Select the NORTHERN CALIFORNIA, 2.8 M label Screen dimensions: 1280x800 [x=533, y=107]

* * *

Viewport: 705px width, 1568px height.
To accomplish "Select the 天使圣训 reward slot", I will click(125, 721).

---

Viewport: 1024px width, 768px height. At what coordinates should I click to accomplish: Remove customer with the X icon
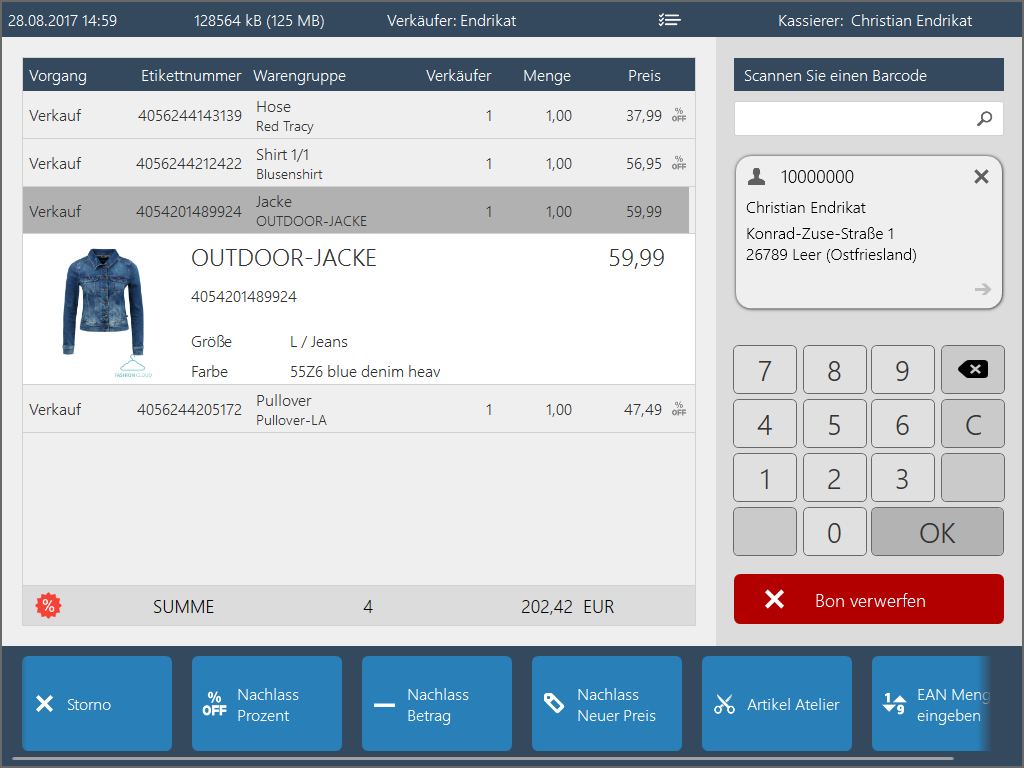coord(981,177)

ASSIGNED TASK — Looking at the records above, say how many of their lines include the word "Select", with no other words.

RESPONSE BELOW — 2